CASSCF, CASPT2, and MRCI investigations of formyloxyl radical (HCOO.) Original Research Article

The structures of the electronic states of HCOO. were optimized at CASSCF and CASPT2 levels of theory with generally contracted basis sets of atomic natural orbital type: [8s4p]/[3s2p] for hydrogen and [14s9p4d]/[4s3p2d] for carbon and oxygen atoms. Vibrational frequencies were calculated to verify the characteristics for some of the optimized stationary points. MRCI calculations were carried out for the σ radicals at the CASPT2 optimized geometries to provide a test on the higher-order correlation effects. At the CASPT2 level, the lowest electronic state of HCOO. is the 2A1 state. The electronic energy of the 2B2 state is 6 kJ/mol above.

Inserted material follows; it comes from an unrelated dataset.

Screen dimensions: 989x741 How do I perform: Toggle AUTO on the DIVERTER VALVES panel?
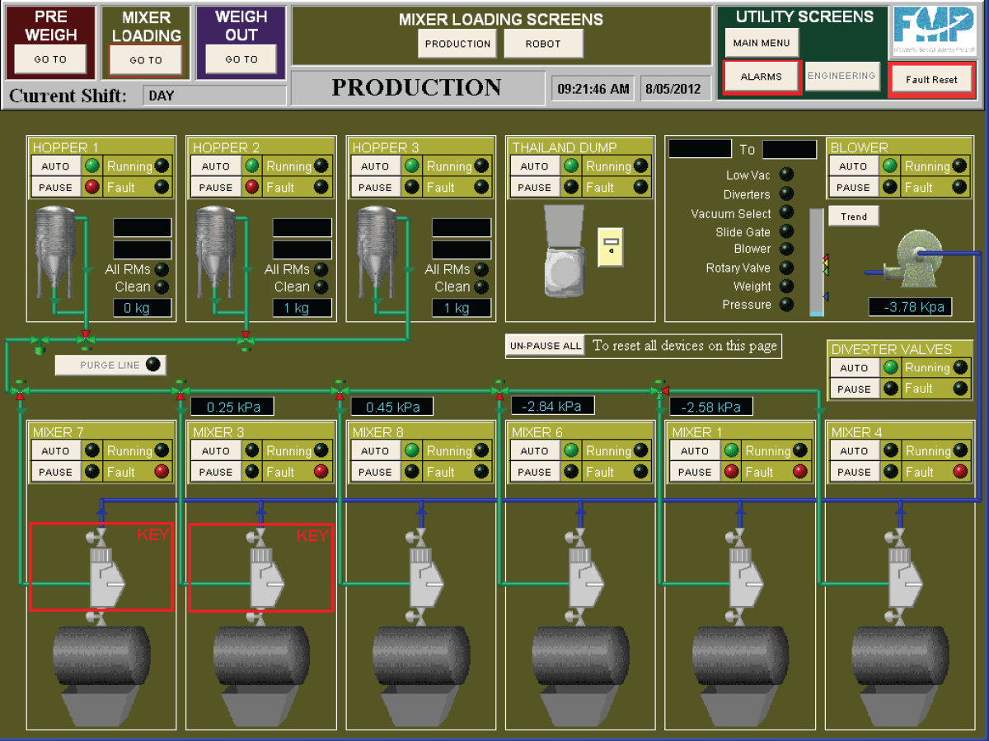pyautogui.click(x=854, y=367)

The broken symmetry 2A′ state is predicted to lie 25k J/mol above the 2A1 state and to be a transition structure for rearrangement to HOCO.. Single-point MRCI calculations yield the reverse order for the C2v symmetric states, 2A1 state being predicted to be 9.5 kJ/mol above the 2B2 state. The 2A′ state is nearly degenerate with the 2A1 state. Relative energies predicted at the (unoptimized) MRCI level are almost identical to those found by single-reference CI calculations.